» EXERCISE OBJECTIVE
Please restate word for word all lines from the one containing "How do I perform: Sort" to the final line of the entries, and include no pictures.

» DATA SECTION
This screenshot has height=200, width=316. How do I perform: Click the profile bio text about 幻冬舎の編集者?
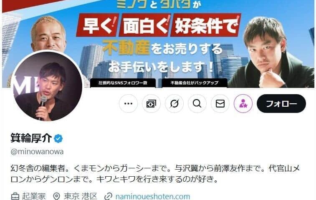(155, 174)
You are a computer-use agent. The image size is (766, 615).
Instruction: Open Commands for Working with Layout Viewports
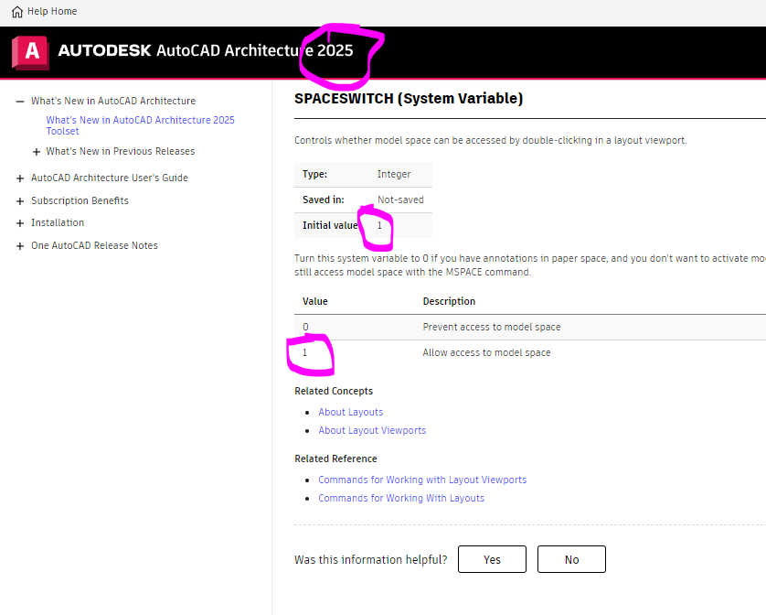[422, 480]
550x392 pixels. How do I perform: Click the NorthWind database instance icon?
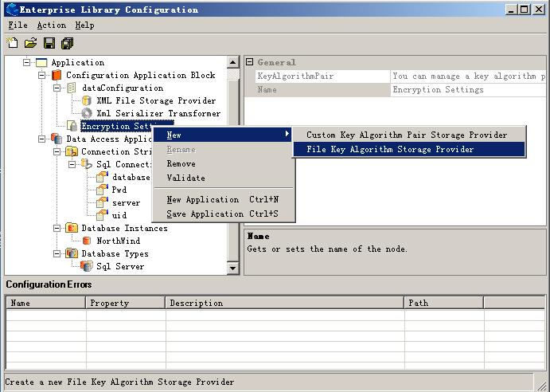87,241
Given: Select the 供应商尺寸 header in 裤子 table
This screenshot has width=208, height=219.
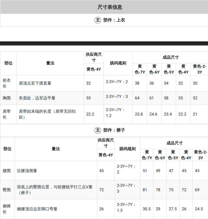Looking at the screenshot, I should (106, 143).
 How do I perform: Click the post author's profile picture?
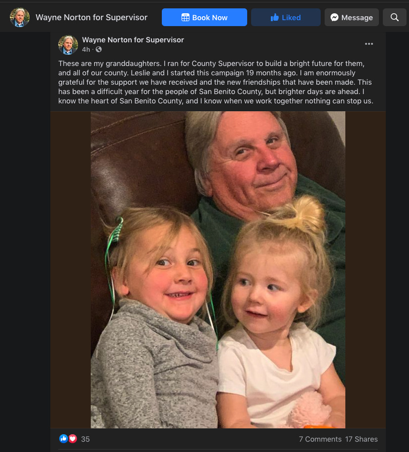pyautogui.click(x=68, y=44)
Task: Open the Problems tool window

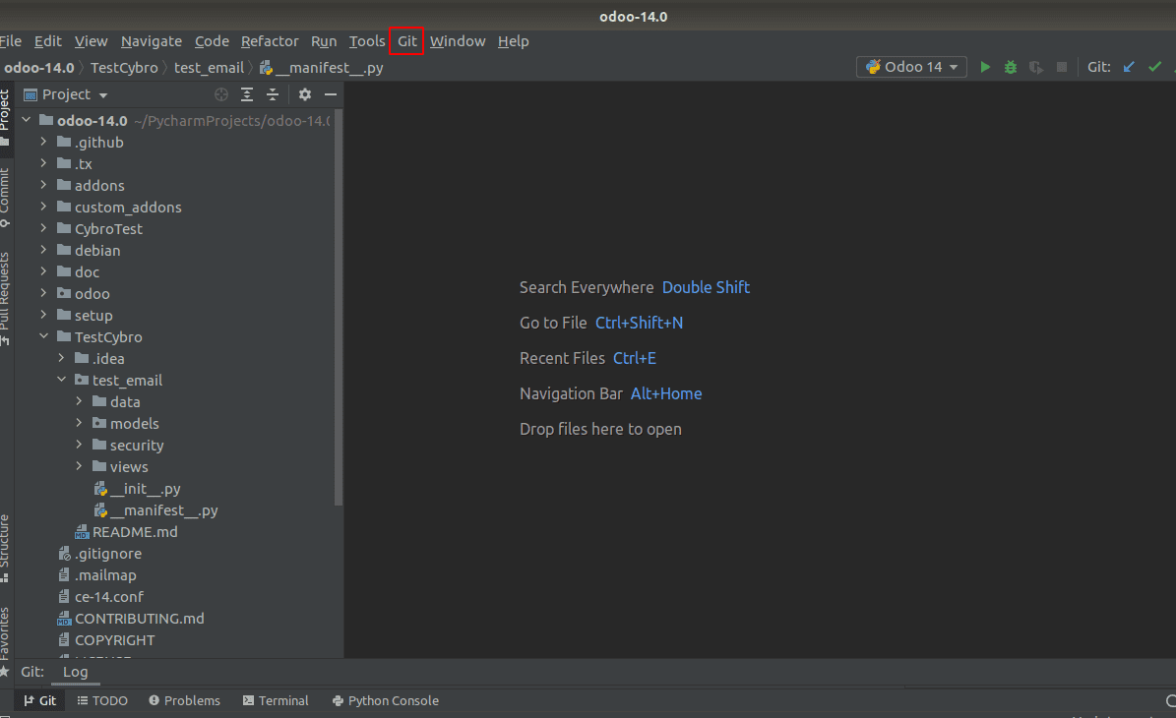Action: pyautogui.click(x=184, y=700)
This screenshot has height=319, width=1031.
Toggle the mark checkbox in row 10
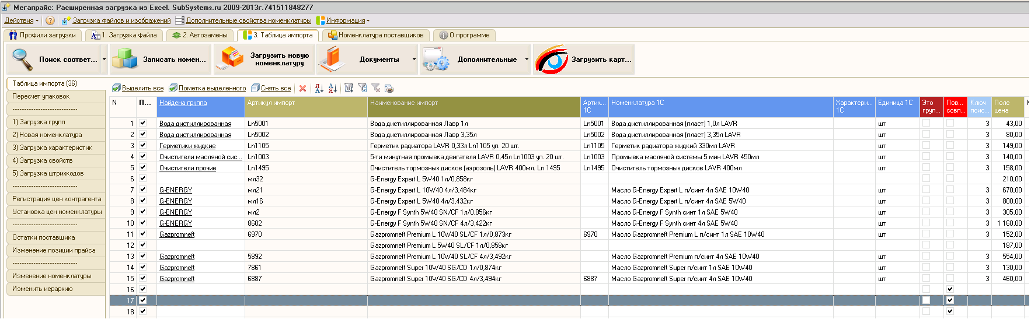pos(142,223)
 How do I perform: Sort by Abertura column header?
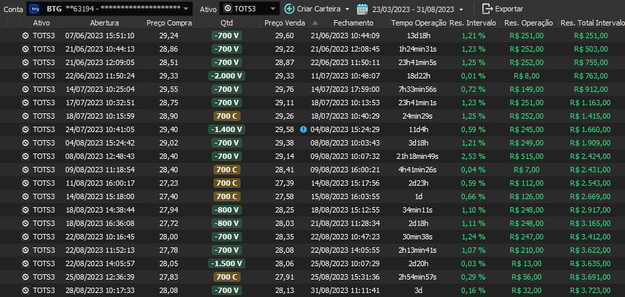100,23
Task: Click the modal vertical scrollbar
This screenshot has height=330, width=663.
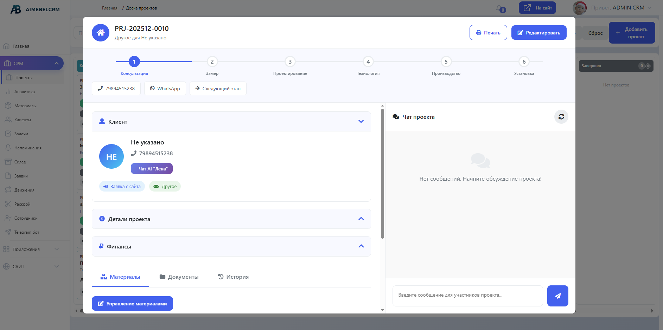Action: pos(382,174)
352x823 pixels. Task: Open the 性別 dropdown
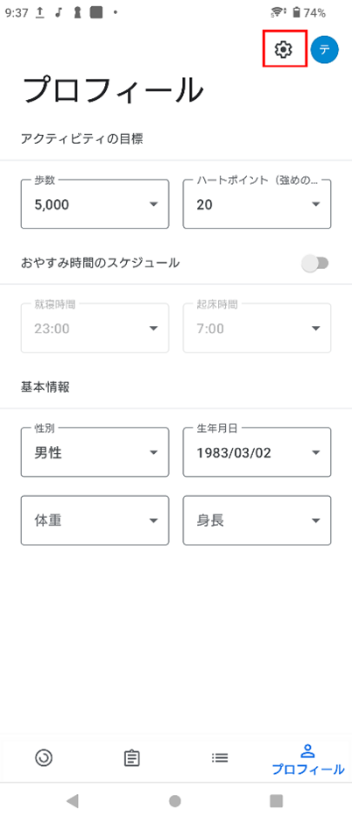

» EXPECTED OUTPUT
 How do I perform: Sort by Abertura column header?
100,23
Task: Click the modal vertical scrollbar
This screenshot has height=330, width=663.
Action: pos(382,174)
352x823 pixels. Task: Open the 性別 dropdown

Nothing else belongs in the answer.